Telemaque then held her hand and took her away to a nearby field, under a mango tree. He first inappropriately touched the child on her genitals, and then undressed her, put her to lie down, and raped her. At some point the child told him that it was late and her mother locked the door. Telemaque stopped, she dressed herself and then went home. However, the door was locked and she had to knock to be let inside. The mother believed her to be inside her room, and was surprised to find her outside. Questions followed, until the young child told her sister what had happened. The mother and sister saw Telemaque in an adjoining field and the mother challenged him to come but he responded by turning and leaving.
The matter was reported to the police the following day.
These were the facts as summed up by Justice Brian Cottle, who was delivering the sentence against the convicted man.
Telemaque, who was not represented by a lawyer, was asked if he had anything he wanted to say before he was sentenced.
In response he told the court that as long as he knew himself he had never been convicted for anything “at all”, and asked for leniency.
However, the Judge had the offender’s criminal record before him which reflected at least four offences, including two instances of assault causing actual bodily harm, an instance of criminal assault and one for possession of cannabis.
Each time Cottle asked Telemaque if he remembered these offences. On some occasions he admitted he did, and in some cases, he said he did not.
“So, when you tell me that you have no convictions that’s not entirely true?” the Judge asked him.
Telemaque said that he thought conviction meant being sent to prison.
“No, conviction is when you are found guilty,” Cottle explained. “…Perhaps in your case that may explain why it is you feel that it’s okay to do things as long as you don’t go to prison.”
“…Now it’s not a good idea to tell me things in mitigation which are not true. So you started by telling me that you have no convictions, that’s not true. What else do you have to tell me?” Cottle questioned.
The now 44-year-old spoke about the youngest child of his four children, who is four years old.
When it was time for the Justice to deliver his sentence, he repeated the four overall aims of sentencing that they are to keep in mind: retribution, deterrence, prevention, and rehabilitation.
The maximum penalty for the offence of sexual intercourse with a girl under the age of 13 is life imprisonment, which in St Vincent and the Grenadines(SVG) is the equivalent of 30 years incarceration.
Using the sentening guidelines of the Eastern Caribbean Supreme Court, Cottle began the process by establishing a starting point.
”In order to do that the court must have regard for the seriousness of the offence and the consequences by reference to the harm caused,” he explained.
“The guidelines set out a list of factors which are not exhaustive but they do assist the court to place the offence in its correct category. In this case I begin by placing this offence in category one in terms of consequences,” he stated, which is the highest category.
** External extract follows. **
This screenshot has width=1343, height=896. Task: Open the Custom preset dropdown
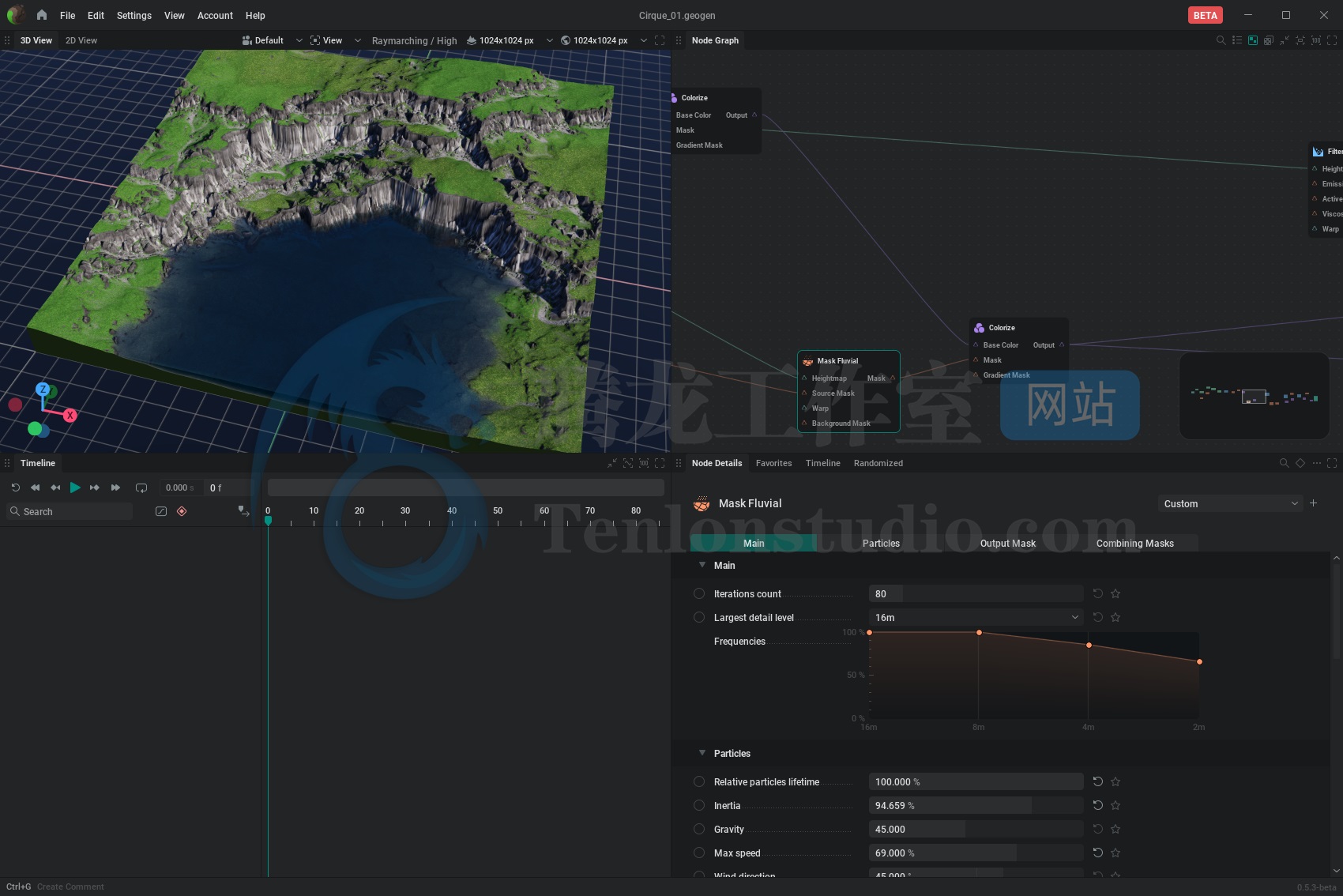1229,503
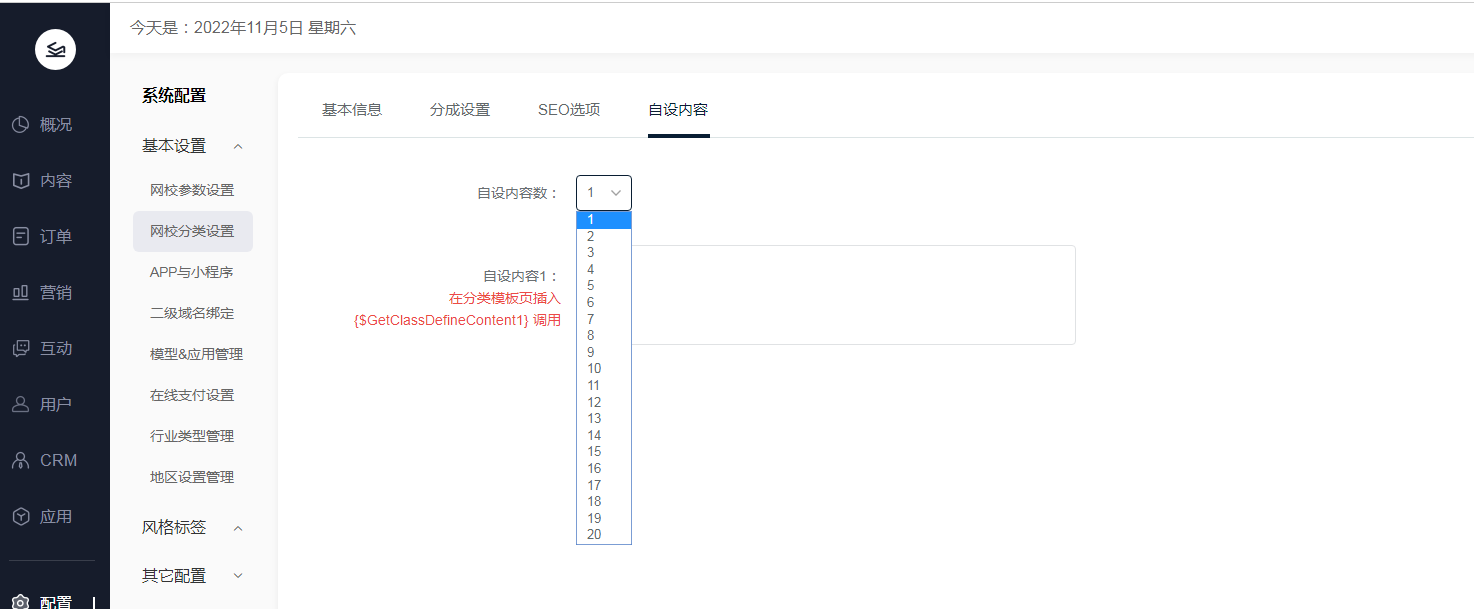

He said that he did so because the victim was a child under the age of ten.
The Justice also categorised the seriousness in Level A or the highest. “I arrive at that conclusion because there was a significant age disparity,” the child was abducted from her home and there was breach of trust.
Following this, the grid suggests a starting point of between 50 and 80% of the maximum sentence. Choosing to start at 66% of 30 years, the notional sentence arrived at was 20 years.
In determining the sentence, aggravating and mitigation factors are considered.
“Aggravating of this offence is the fact that this was a child of very tender years, also aggravating is the fact that she was particularly vulnerable because of her strained economic circumstances,” the court official noted.
On the other side, there was no gratuitous violence other than what is inherent in the offence itself, and there are no relevant past convictions known to the court.
Telemaque had been on remand for 17 days at the time of sentencing. Therefore, as at last Friday, his remaining sentence was 18 years, 11 months and two weeks.
For the offence of indecent assault, the court was again assisted by sentencing guidelines and started at 60% of the maximum of five years, to arrive at three years. The aggravating and mitigating features are the same, and no further adjustments were made because of these.
Although there are no sentencing guidelines for abduction, because of previous cases the court was able to arrive at a sentence of two years in prison. The sentences will run concurrently as they arise from a single incident. Telemaque will therefore serve a further18 years, 11 months and two weeks in jail.